Some shows are juried - you must send in pictures of your work before you enroll in the show. Your artwork will be judged for suitability in the show before you're allowed to rent a space. Still other shows jury not just your work but also your show displays. If you think you may be applying to juried shows in the future, you may want to take a few pictures of your next show booth.
Be prepared to provide everything for your booth display. Tables, table drapings, chairs, and jewelry display stands are essentials. Buying everything from scratch will cost around 500.00 This money pales in comparison to the amount of time spent creating unique, eye catching displays. Every article I have ever read and every show exhibitor I have ever spoken to speaks of the importance of the booth display. Having pieces at various levels is key. But there are many other issues and techniques which Heather Powers has addressed at http://www.humblebeads.com/booth_displays.html
While I have seen several lampworkers selling beads alone at bead shows, this is definitely a place where two people are better than one. A very few large expensive shows will have an employee available to watch your booth (but not to take orders) while you take a short break. Most shows do not offer this service. Crowds at shows ebb and flow. It is good to have someone else there to help serve your customers when traffic is peaking.
I have gotten you and your booth to the show. If you've chosen wisely, your show promoter will bring in the traffic. Now I'm going to turn to three show exhibitors and let them guide you in turning all that traffic into sales. All three of them keep in touch with their contacts between shows and all stress the importance of a SMILE and a professional attitude at the shows. None of our interviewees will be seen reading a book, eating their breakfast, or otherwise distracted from their customers. Each, in their own way, make their customers feel welcome and valued without resorting to a hard sell.
Again, I am impressed with the generosity of all in sharing their knowledge. Please thank them by taking a few minutes to visit their websites.
Andrea Grim, Finders Keepers , makes her jewelry out of semi precious beads and Bali sterling silver.
Andrea also puts color to work for her at her booth. She groups jewelry together by color family. She says that red and yellow attract the eye. Therefore, she is careful to place a red or yellow piece in a high traffic area of her booth. She greets people warmly, gives a brief description of the materials she uses in her work and then backs down. However, she actively encourages people to touch her work. If she sees someone handling a piece, she'll tell them to 'feel free to try it on'. One of the essentials at Andrea's booth is a mirror for customers.
Andrea wants to drive people to her website from the show. To this end, she has business cards and flyers available with her website address. She also has rolodex cards available for her customers to fill out. They write their contact info, including email address, on the cards. Then she can email those people advance notice of her future show appearances.

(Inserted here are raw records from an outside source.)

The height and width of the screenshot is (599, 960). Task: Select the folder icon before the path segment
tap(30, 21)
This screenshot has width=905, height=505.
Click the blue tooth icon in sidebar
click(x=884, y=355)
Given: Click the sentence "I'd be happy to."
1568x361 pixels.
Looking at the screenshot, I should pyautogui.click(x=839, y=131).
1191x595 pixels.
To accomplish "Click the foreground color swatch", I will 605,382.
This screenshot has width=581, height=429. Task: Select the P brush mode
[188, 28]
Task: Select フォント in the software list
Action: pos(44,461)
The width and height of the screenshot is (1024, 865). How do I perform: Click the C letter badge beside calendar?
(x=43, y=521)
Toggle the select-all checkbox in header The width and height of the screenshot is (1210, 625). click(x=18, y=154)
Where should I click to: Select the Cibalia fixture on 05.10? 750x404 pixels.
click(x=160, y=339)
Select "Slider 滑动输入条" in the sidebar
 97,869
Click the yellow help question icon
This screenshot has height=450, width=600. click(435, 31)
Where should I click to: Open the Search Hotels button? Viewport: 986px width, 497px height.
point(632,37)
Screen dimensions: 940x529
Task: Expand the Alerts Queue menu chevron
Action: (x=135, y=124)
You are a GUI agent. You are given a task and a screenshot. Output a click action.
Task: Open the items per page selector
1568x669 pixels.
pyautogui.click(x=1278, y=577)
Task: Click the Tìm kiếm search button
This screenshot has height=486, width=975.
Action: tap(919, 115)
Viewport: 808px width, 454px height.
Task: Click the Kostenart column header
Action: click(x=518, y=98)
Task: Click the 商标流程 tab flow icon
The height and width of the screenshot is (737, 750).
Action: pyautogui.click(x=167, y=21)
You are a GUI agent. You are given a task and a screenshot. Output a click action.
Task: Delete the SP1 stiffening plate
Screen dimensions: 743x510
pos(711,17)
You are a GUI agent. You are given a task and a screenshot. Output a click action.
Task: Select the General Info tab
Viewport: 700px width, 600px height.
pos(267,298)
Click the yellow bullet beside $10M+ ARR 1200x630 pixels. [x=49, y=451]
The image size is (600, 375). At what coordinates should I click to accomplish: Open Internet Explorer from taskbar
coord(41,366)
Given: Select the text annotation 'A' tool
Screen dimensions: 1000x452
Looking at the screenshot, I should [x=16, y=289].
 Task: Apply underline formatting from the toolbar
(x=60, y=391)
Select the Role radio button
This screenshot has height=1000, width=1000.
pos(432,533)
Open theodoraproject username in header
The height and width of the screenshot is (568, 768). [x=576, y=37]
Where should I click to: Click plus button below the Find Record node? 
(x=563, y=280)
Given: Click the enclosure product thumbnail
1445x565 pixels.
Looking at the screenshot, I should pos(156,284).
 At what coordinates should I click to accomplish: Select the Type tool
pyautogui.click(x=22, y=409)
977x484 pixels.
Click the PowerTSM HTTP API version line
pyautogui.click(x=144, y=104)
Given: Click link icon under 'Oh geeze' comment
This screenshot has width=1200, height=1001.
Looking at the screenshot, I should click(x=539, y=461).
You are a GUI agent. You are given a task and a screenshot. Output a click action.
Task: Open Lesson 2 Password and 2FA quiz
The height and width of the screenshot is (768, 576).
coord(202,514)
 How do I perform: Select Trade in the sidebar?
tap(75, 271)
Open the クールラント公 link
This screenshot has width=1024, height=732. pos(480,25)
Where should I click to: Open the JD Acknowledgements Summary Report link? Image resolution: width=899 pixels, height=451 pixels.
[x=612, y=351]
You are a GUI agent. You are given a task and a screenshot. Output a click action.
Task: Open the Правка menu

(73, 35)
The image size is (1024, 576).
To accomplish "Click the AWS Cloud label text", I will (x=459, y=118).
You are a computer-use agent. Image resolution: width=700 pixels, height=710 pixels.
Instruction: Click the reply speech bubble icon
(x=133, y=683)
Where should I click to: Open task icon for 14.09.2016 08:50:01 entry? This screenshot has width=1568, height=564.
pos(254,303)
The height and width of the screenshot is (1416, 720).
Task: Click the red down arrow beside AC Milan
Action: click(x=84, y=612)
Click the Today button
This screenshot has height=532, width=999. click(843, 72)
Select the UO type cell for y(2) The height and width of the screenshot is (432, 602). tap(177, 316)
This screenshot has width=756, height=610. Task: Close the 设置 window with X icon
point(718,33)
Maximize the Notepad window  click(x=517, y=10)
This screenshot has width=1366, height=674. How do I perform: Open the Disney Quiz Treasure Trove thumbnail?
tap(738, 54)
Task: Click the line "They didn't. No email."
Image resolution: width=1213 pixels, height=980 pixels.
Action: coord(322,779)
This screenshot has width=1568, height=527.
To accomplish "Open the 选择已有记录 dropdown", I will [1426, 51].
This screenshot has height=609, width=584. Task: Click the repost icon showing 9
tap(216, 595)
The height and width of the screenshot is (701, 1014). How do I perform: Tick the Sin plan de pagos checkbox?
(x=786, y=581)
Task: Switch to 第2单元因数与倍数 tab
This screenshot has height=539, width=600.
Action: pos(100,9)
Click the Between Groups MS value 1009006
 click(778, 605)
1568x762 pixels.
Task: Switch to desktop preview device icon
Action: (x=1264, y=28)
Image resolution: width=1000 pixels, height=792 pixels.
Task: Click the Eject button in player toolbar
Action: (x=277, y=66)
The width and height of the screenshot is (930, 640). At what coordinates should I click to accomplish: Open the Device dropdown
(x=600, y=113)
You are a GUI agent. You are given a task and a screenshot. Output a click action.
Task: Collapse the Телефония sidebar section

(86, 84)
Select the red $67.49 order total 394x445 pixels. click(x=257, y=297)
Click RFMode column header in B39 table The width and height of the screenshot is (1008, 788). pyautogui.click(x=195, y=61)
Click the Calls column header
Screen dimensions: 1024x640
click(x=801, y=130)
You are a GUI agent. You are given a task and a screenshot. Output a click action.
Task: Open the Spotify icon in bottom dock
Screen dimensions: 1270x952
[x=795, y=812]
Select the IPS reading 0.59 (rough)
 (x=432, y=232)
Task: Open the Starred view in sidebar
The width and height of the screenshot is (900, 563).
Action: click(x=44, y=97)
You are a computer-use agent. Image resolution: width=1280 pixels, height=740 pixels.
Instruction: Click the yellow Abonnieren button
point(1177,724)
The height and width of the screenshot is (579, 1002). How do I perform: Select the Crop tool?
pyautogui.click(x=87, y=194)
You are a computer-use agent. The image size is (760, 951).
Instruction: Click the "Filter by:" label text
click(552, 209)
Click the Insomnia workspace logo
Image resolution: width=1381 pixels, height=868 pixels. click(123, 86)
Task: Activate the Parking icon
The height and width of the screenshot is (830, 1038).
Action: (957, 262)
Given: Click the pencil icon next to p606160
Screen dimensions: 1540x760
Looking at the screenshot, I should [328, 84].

Kathleen Peterson, Handmaid For The Lord, sells rosaries and jewelry with a religious theme from her website. She also has a more secular line which she brings to shows.
Kathleen stresses the importance of appearing professional at shows. She never wears jeans but always wears her jewelry. Her display is always filled with merchandise. She feels that a sparse display of jewelry discourages people from looking. So as not to be caught short of merchandise, she brings every available piece of jewelry to her shows.
Kathleen greets people and tries to establish trust. Her initial conversation with a potential customer typically is NOT about her jewelry. She also stresses the importance of maintaining friendly relationships with other exhibiters as well as with the customers. A friendly referral from another booth can bring even more traffic her way.
Once she has attracted people to her booth, Kathleen looks for impulse sales. She always has a wicker basket filled with lower priced jewelry. She also makes inexpensively priced children's jewelry. Frequently, the kids will be attracted to spend their 'show allowance'. The parents naturally follow. Kathleen offers matching mother / daughter pieces for those families that want to dress alike. However, she did caution that child friendly booths are a mixed blessing. As we all know, small children just love to paw through things and feel there is no limit as to how much jewelry can be worn on one arm!
Kathleen has been doing shows for three years now. She is starting to develop a loyal following. She keeps in touch with these customers by emailing a newsletter of upcoming shows. She makes it easy for people to sign up for her newsletter - they can do so at the show or online at her website.
Heather Powers makes polymer beads and turns some of those beads into jewelry. She sells the jewelry at her website, Heather Powers - Contemporary Beaded Jewelry and sells her beads at www.justbeads.com, username humblebee8.
Having done shows for ten years, Heather is the most experienced of the group. Heather has hand made every part of her booth. It is her article I referenced earlier in this column. She has the business aspects of selling at shows down pat. Heather brings along enough jewelry to fill her table 1 1/2 times. This gives her reserve pieces to use to fill in the spots when jewelry is sold. I can also imagine a customer's delight if Heather were to reach into reserve stock for a piece that suits their taste.
Heather credits her success to many things - but most importantly to a super good excited attitude regardless of the show. She says attitude is crucial. According to Heather, "If you're not excited about your work, no-one else will be."